Extracted data entries
▽

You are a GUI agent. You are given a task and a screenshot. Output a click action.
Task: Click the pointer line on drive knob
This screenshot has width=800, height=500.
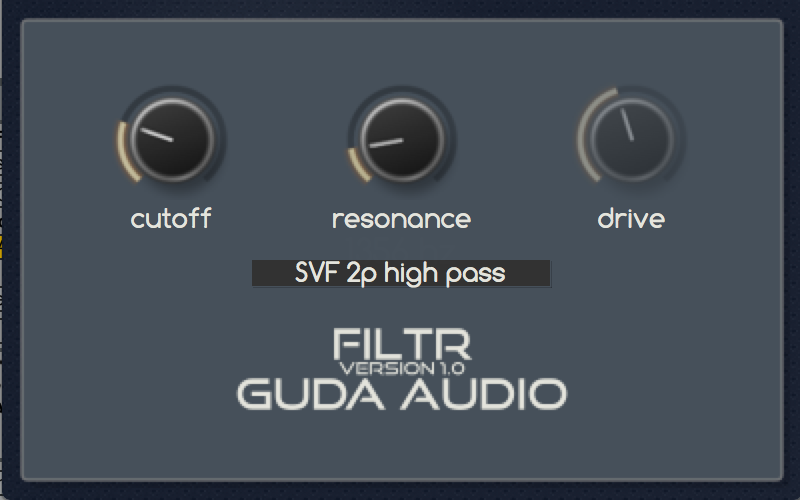[x=627, y=124]
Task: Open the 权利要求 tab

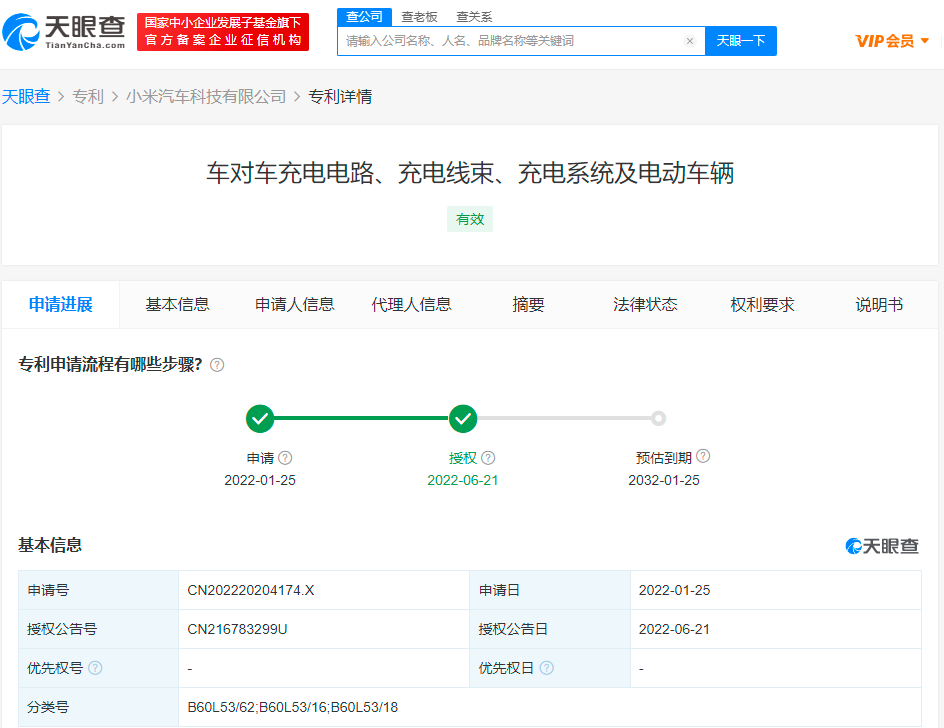Action: coord(762,305)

△

Beginning with the line where "Task: Click the pointer line on drive knob" appears, restate word for word every line down to the last one in the data, but keep the pictures out.

**REPLY:**
Task: Click the pointer line on drive knob
This screenshot has width=800, height=500.
[x=627, y=124]
Task: Open the 权利要求 tab

Action: coord(762,305)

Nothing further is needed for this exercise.